Foreclosing Forms

While we have thought through form during the semester, maps have emerged as a particularly interesting site to examine how the relationship between toxicity and our ability (or inability) to fully apprehend its scale and effects is deeply intertwined with systems of power.

Maps are claims to space and information through processes of abstraction, and yet their usage is completely naturalized. As any cursory glance will tell you, attempts to map toxicity and communicate its locations are a mainstay of environmental justice activism, visually naming metrics such as industrial transportation routes, distributions of chemical plants, or the smoke plume of accidents such as the ITC Fire in Deer Park. These maps do something, trying (and often failing) to represent movement and complex toxified lifeworlds within two-dimensional space, exclusively relying on birds-eye views to make risk knowable and manageable. Even as they try to let communities aware of pollution that affects them, maps flatten landscapes and remake nature in particular and potentially dangerous ways. As scholars of colonialism such as Stone 1988 and Sampeck 2014 have shown, maps are not neutral or objective, but are contingent on their sponsors and producers’ desires and cultural, social, and political worlds. In relation to toxicity, the issue that has come up time and time again in our research is that they often rely on incomplete information. 

A very small collection of maps we have examined in Houston:

ITC Fire Air Pollution Map
Shipping Channel Hazard Risk
Superfund Sites in HTX
EPA Risk Assessment Map
Environmental justice map (explore toxicity near you!)

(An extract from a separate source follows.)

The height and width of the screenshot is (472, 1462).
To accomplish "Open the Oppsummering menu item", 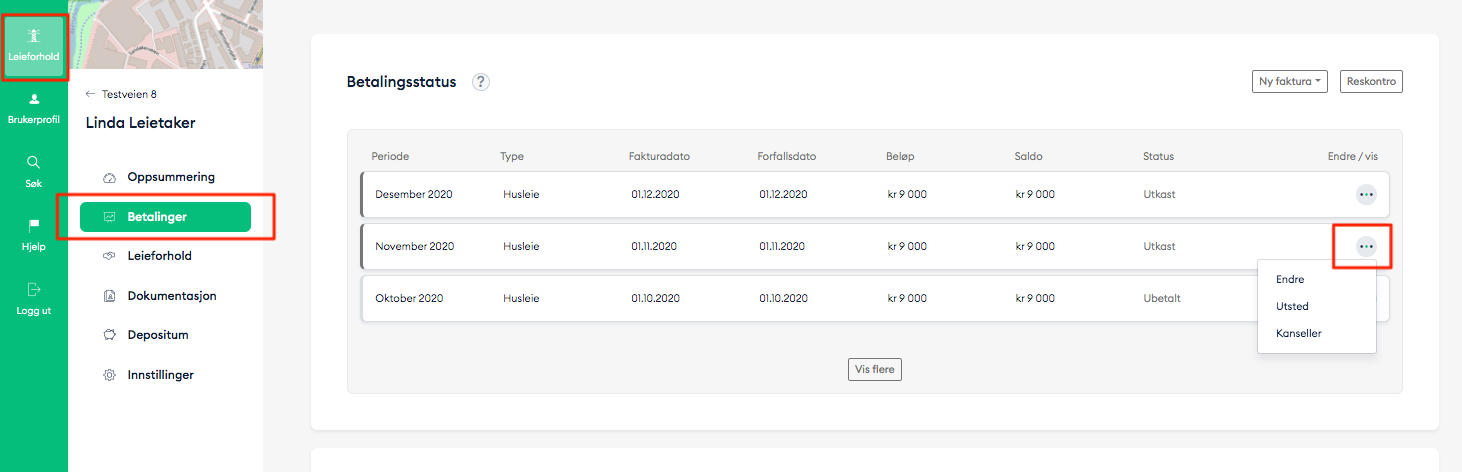I will click(x=170, y=177).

In thinking of the ways that hazard and risks are assessed for these kinds of maps, we have been particularly interested in shape and staticityFor example, how do dots and lines differentiate between potential hazards (i.e., flammability, reactivity and toxicity)? Why is it useful to differentiate between hazards or not on these types of maps? What are the processes that go into deciding the risks and hazards posed by certain chemicals? What precautions are taken to mitigate reactions, fires, and seepage into bodies and environments? Perhaps most importantly, what is lost or foreclosed in these processes?

For our implosion, we have begun to explore how we can represent toxicity as not just an object, but a process. However, as we try to create an audio-visual map that conveys movement, scale, and magnitude, we have been confronted by both a staggering amount of historical information and a lack of it. When were maps of chemical industries first created? How did their usage become so widespread? What data is missing?